LANDEGREN v. QUILICI.

Civ. 11939.

Decided: May 25, 1942

Joseph A. Brown, of San Francisco, for appellant. James A. Toner and Francis B. Perry, both of San Francisco, for respondent.

This appeal approaches the frivolous. It is an appeal by plaintiff from a judgment in favor of defendant entered in an action brought for damages for an alleged assault and battery. The trial court found that it was not true that defendant assaulted plaintiff without cause; that it was true that plaintiff wilfully and maliciously approached defendant in a menacing and assaulting manner; that it is true that defendant, believing himself to be in danger of great bodily harm, defended himself against the assault of plaintiff and used only such force as was reasonably necessary for his protection and defense. Appellant's sole contention is that these findings are unsupported by the evidence. A reading of the transcript demonstrates that these findings find ample support in the record.

The proper rule to be applied to such an appeal was stated as follows in Crawford v. Southern Pacific Co., 3 Cal.2d 427, 429, 45 P.2d 183, 184: “In reviewing the evidence on such an appeal, all conflicts must be resolved in favor of the respondent, and all legitimate and reasonable inferences indulged in to uphold the verdict if possible. It is an elementary, but often overlooked principle of law, that when a verdict is attacked as being unsupported, the power of the appellate court begins and ends with a determination as to whether there is any substantial evidence, contradicted or uncontradicted, which will support the conclusion reached by the jury. When two or more inferences can be reasonably deduced from the facts, the reviewing court is without power to substitute its deductions for those of the trial court. Treadwell v. Nickel, 194 Cal. 243, 228 P. 25; Bancroft–Whitney Co. v. McHugh, 166 Cal. 140, 134 P. 1157; Wing v. Kishi, 92 Cal.App. 495, 268 P. 483.”

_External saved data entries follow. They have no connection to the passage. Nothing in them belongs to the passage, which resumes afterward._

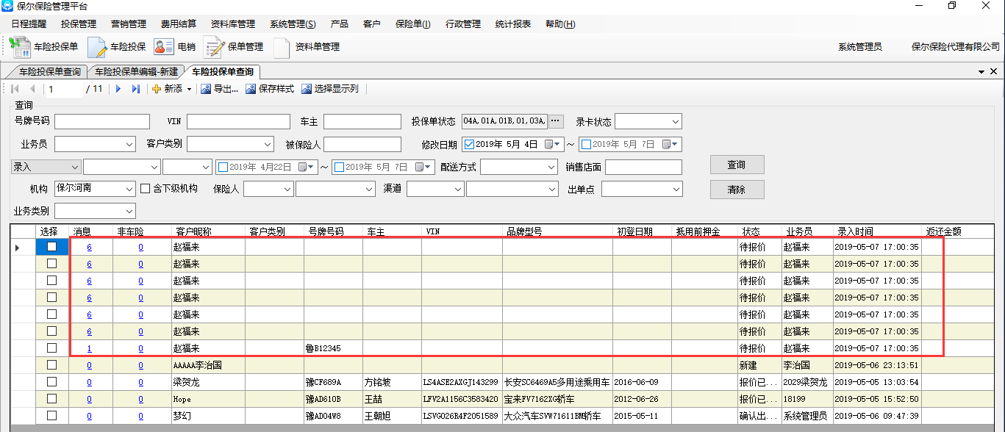This screenshot has height=432, width=1005.
Task: Click the 查询 search button
Action: (x=737, y=165)
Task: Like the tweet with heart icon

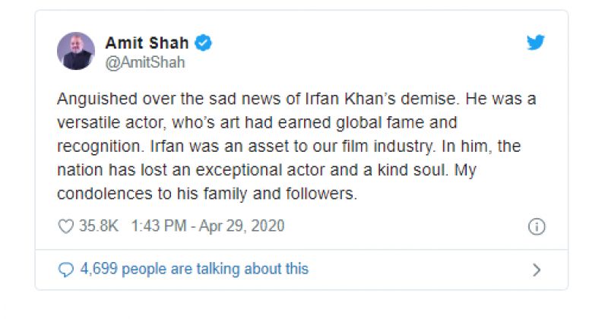Action: pyautogui.click(x=66, y=226)
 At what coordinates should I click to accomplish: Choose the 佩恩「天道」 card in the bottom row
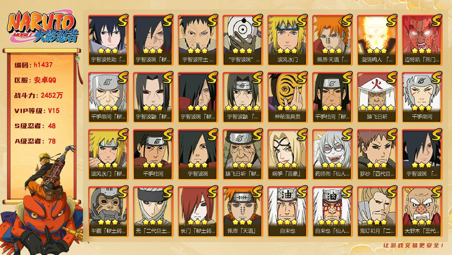(x=242, y=211)
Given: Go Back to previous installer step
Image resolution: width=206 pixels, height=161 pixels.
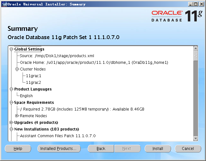Looking at the screenshot, I should [x=101, y=149].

If counsel would keep this fundamental rule in mind, and not take fruitless appeals in purely fact cases where the evidence is conflicting, they would not only save money for their clients, but save their time and the time of the appellate courts.

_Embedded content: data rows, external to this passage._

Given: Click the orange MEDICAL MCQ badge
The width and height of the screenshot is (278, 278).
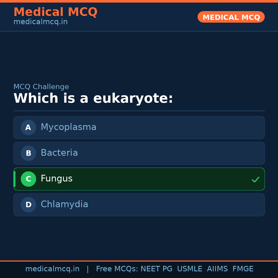Looking at the screenshot, I should [x=231, y=17].
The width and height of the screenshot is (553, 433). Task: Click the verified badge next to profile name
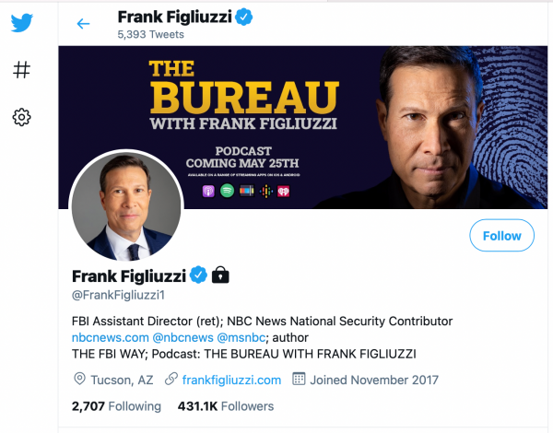[x=197, y=275]
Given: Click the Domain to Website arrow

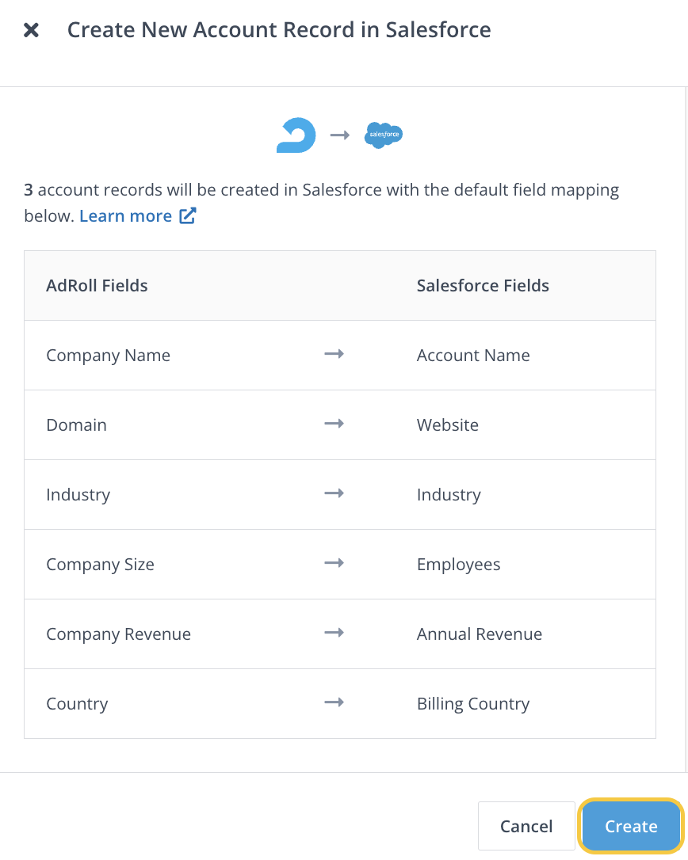Looking at the screenshot, I should coord(334,424).
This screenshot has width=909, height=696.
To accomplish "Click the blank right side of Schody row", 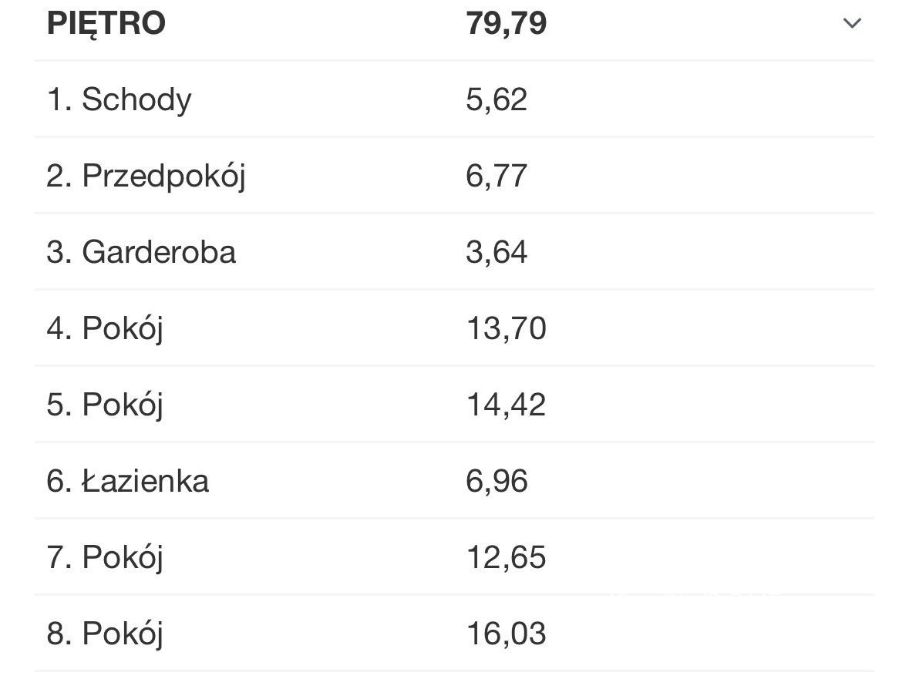I will 732,100.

The facts most favorable to respondent as disclosed by the record are as follows: Appellant is a painting contractor. On November 6, 1939, he was painting a two–story building located at Buchanan and Greenwich Streets, San Francisco. On the lower floor of that building is a tavern operated by respondent, and projecting out from the building is a large electric sign advertising the tavern. While painting the exterior of the building on the day in question appellant covered the electric sign with a large cloth. When he quit work for the day he forgot to remove the cloth. Respondent discovered that his sign was covered when he turned on his lights, and attempted to remove the cloth with a long pole. In the meantime, appellant, who had started towards his home, returned and discovered respondent poking at the cloth. An argument took place, followed by a fight in which both participants were cut and bruised, and in which appellant suffered several broken ribs.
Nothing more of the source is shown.